>>>>
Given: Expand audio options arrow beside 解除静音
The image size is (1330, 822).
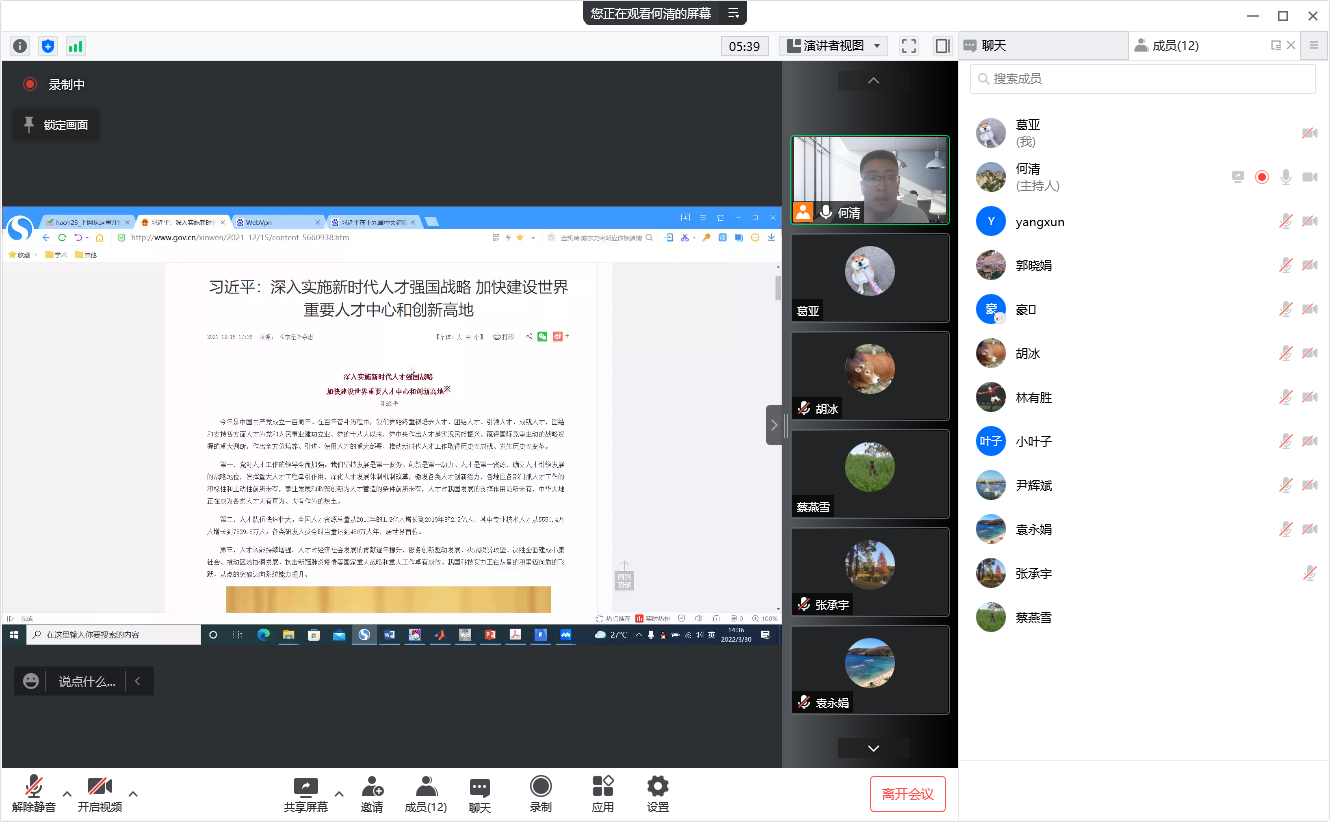Looking at the screenshot, I should point(67,794).
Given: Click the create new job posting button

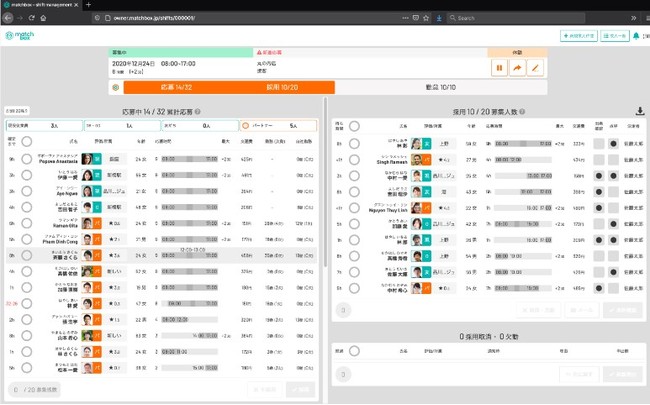Looking at the screenshot, I should pos(579,36).
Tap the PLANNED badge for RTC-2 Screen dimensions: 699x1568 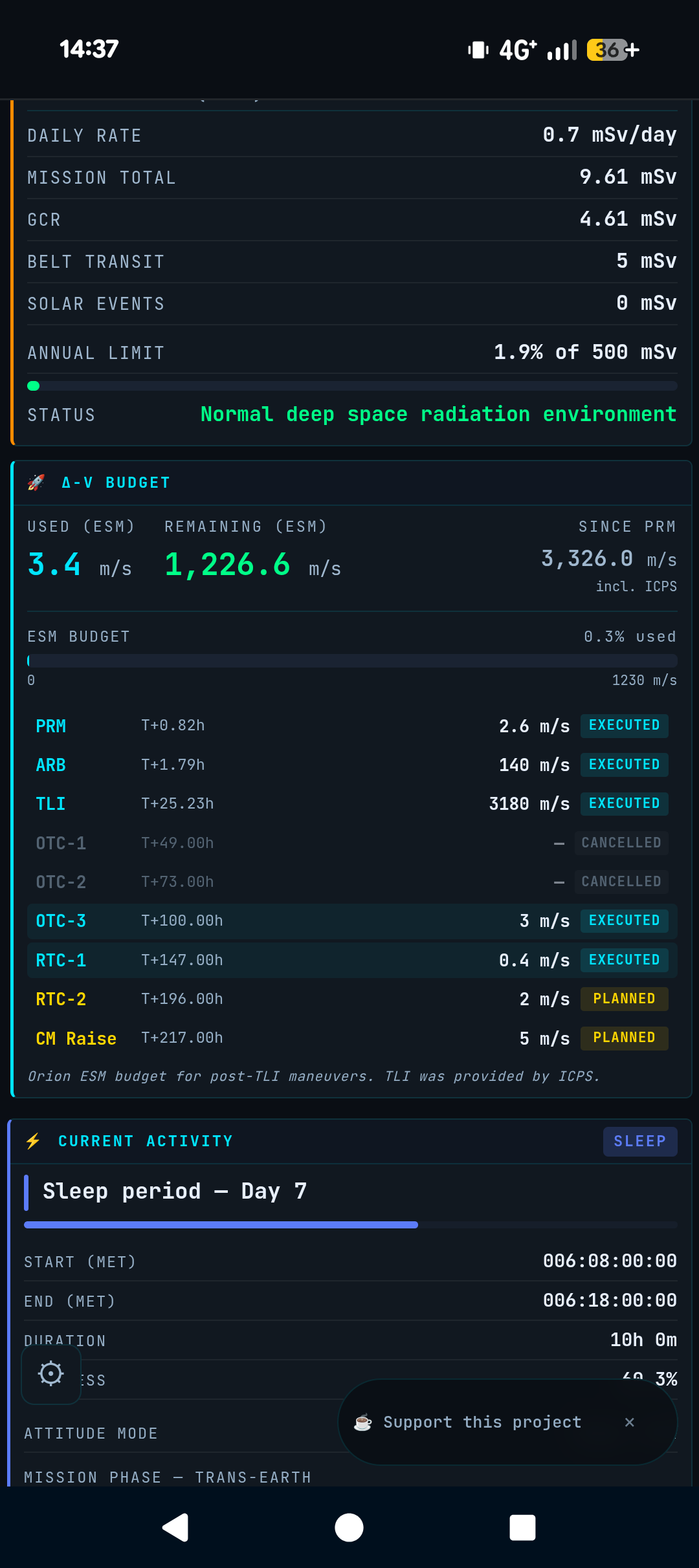tap(624, 999)
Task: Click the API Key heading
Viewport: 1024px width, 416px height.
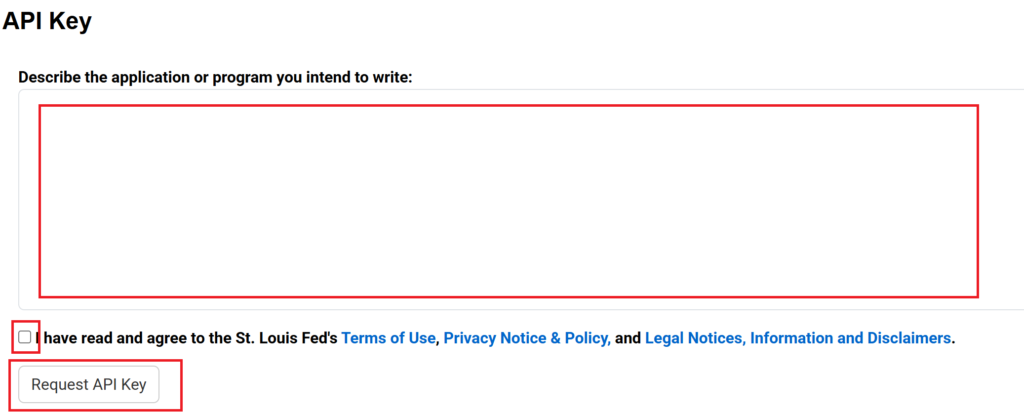Action: point(47,20)
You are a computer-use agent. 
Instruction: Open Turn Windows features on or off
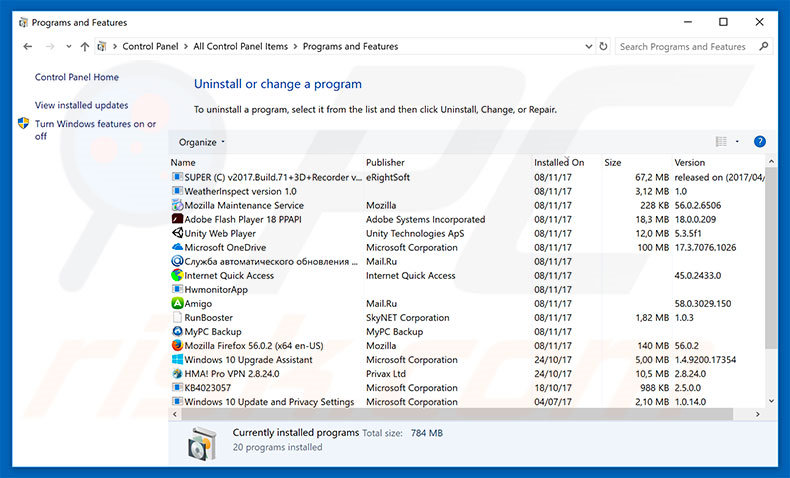pos(95,130)
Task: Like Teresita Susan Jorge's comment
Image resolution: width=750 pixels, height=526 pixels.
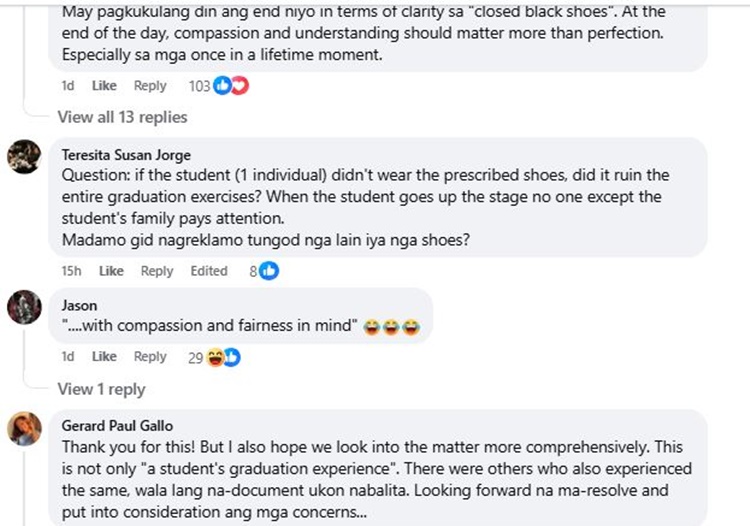Action: (111, 271)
<<<<
Search term "Task": count the lines of the listing in which it appears, and give the number with nothing further.

2